* **WHAT TO DO**
Only these lines of the data below are wanted: the one with "Given: Click the cup", the one with "Open @stillgray handle on the 12h tweet", and any lines between them, each repeated exactly.

* **THE INPUT**
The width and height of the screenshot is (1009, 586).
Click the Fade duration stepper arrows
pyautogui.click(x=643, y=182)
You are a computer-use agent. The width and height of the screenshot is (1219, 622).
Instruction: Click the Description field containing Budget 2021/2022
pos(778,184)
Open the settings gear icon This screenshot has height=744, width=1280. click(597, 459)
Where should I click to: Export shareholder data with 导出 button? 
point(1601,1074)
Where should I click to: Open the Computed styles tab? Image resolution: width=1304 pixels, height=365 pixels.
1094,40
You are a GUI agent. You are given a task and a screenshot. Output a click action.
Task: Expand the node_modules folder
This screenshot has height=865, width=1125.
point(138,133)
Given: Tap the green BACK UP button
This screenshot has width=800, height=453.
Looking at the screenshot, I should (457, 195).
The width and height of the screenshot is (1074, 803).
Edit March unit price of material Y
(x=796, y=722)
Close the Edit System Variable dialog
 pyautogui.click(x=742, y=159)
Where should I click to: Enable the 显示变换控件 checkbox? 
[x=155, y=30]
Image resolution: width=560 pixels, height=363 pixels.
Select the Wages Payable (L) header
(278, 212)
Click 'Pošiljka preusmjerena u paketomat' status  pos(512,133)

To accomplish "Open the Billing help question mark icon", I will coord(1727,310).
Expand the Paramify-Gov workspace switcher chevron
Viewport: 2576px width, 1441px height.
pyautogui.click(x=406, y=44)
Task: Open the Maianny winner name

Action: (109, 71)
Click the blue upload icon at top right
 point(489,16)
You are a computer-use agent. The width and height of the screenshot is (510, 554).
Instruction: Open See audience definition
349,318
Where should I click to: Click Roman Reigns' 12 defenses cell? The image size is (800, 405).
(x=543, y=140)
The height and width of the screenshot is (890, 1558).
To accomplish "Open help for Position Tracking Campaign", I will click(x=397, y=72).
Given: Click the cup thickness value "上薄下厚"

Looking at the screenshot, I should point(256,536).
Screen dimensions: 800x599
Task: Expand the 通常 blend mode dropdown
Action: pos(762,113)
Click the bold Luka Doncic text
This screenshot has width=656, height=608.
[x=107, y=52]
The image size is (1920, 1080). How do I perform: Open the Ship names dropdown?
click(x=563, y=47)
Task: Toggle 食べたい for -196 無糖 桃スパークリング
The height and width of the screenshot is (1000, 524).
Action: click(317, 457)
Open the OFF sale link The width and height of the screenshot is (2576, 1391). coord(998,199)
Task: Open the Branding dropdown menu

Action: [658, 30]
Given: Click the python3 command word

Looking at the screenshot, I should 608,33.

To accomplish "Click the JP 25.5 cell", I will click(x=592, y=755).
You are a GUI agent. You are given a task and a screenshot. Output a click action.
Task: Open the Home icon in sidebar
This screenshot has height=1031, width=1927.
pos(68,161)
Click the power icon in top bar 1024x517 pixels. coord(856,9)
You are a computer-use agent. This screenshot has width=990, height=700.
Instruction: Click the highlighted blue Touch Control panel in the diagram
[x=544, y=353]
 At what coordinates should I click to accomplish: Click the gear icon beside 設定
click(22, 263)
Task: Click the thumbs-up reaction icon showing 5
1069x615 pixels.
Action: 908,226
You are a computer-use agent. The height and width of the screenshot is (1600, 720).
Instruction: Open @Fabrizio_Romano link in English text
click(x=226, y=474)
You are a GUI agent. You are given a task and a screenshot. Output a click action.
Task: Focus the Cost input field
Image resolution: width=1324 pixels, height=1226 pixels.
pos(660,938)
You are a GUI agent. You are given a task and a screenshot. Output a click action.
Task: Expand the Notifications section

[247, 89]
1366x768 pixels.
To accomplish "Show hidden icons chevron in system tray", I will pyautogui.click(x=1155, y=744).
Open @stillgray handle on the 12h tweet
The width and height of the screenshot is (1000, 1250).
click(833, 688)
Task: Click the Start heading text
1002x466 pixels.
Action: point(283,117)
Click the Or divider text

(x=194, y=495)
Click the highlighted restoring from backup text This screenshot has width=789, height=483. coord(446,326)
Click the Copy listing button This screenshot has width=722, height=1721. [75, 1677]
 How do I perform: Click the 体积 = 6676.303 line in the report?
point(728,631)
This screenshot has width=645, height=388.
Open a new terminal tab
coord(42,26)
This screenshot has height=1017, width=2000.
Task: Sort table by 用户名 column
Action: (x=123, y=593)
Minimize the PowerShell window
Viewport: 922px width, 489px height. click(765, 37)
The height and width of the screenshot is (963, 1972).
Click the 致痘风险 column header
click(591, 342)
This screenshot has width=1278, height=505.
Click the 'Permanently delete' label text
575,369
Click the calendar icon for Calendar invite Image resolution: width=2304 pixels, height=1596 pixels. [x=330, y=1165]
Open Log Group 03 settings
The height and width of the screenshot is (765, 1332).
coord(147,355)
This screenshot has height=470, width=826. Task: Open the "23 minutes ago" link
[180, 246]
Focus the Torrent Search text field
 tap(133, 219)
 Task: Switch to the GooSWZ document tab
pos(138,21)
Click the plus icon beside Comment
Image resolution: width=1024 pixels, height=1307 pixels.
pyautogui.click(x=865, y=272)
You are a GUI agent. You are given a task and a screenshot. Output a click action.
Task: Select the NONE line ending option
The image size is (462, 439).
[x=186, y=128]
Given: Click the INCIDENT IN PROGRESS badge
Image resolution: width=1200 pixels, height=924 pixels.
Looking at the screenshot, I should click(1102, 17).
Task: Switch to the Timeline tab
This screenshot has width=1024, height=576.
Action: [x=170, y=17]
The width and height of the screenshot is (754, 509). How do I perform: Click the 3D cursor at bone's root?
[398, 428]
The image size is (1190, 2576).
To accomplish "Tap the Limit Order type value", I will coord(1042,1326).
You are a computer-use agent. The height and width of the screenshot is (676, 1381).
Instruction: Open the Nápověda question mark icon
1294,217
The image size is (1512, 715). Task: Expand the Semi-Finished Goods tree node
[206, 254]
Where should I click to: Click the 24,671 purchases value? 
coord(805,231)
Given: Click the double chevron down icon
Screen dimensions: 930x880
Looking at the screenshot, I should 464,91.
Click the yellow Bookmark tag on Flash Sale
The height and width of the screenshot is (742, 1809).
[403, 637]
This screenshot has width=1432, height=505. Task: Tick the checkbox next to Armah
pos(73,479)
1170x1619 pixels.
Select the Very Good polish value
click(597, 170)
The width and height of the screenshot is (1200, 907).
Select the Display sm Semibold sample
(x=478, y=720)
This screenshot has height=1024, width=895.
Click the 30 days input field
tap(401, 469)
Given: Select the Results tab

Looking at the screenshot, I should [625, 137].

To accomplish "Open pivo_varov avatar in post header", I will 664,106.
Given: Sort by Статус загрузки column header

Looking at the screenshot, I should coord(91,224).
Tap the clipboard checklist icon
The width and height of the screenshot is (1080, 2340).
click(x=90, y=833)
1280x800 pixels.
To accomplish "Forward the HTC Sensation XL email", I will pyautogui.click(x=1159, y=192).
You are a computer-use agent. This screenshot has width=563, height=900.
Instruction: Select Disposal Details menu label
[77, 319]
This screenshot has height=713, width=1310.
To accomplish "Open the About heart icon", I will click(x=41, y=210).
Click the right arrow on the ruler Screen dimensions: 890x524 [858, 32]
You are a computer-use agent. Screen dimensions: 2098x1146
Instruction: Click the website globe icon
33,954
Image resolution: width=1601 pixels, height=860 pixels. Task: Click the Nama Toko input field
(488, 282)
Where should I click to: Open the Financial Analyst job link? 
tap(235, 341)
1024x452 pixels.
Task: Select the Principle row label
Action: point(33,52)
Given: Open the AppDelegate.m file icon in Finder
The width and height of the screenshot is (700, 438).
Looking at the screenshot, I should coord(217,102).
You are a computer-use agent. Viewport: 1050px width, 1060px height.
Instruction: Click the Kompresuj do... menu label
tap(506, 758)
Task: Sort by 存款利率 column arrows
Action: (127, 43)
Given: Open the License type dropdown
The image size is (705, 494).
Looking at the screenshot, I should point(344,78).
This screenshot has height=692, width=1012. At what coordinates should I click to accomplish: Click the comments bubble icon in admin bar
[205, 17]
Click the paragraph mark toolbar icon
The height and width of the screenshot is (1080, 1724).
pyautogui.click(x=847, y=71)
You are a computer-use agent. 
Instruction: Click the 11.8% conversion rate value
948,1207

* **WRITTEN ANSWER**
Given: Click the cup thickness value "上薄下厚"

Looking at the screenshot, I should point(256,536).
Screen dimensions: 800x599
Task: Expand the 通常 blend mode dropdown
Action: pos(762,113)
Click the bold Luka Doncic text
This screenshot has width=656, height=608.
[x=107, y=52]
The image size is (1920, 1080). How do I perform: Open the Ship names dropdown?
click(x=563, y=47)
Task: Toggle 食べたい for -196 無糖 桃スパークリング
The height and width of the screenshot is (1000, 524).
Action: click(317, 457)
Open the OFF sale link The width and height of the screenshot is (2576, 1391). coord(998,199)
Task: Open the Branding dropdown menu

Action: [658, 30]
Given: Click the python3 command word

Looking at the screenshot, I should 608,33.

To accomplish "Click the JP 25.5 cell", I will click(x=592, y=755).
You are a GUI agent. You are given a task and a screenshot. Output a click action.
Task: Open the Home icon in sidebar
This screenshot has height=1031, width=1927.
pos(68,161)
Click the power icon in top bar 1024x517 pixels. coord(856,9)
You are a computer-use agent. This screenshot has width=990, height=700.
Instruction: Click the highlighted blue Touch Control panel in the diagram
[x=544, y=353]
 At what coordinates should I click to accomplish: Click the gear icon beside 設定
click(22, 263)
Task: Click the thumbs-up reaction icon showing 5
1069x615 pixels.
Action: 908,226
You are a computer-use agent. The height and width of the screenshot is (1600, 720).
Instruction: Open @Fabrizio_Romano link in English text
click(x=226, y=474)
You are a GUI agent. You are given a task and a screenshot. Output a click action.
Task: Focus the Cost input field
Image resolution: width=1324 pixels, height=1226 pixels.
pos(660,938)
You are a GUI agent. You are given a task and a screenshot. Output a click action.
Task: Expand the Notifications section

[247, 89]
1366x768 pixels.
To accomplish "Show hidden icons chevron in system tray", I will pyautogui.click(x=1155, y=744).
Open @stillgray handle on the 12h tweet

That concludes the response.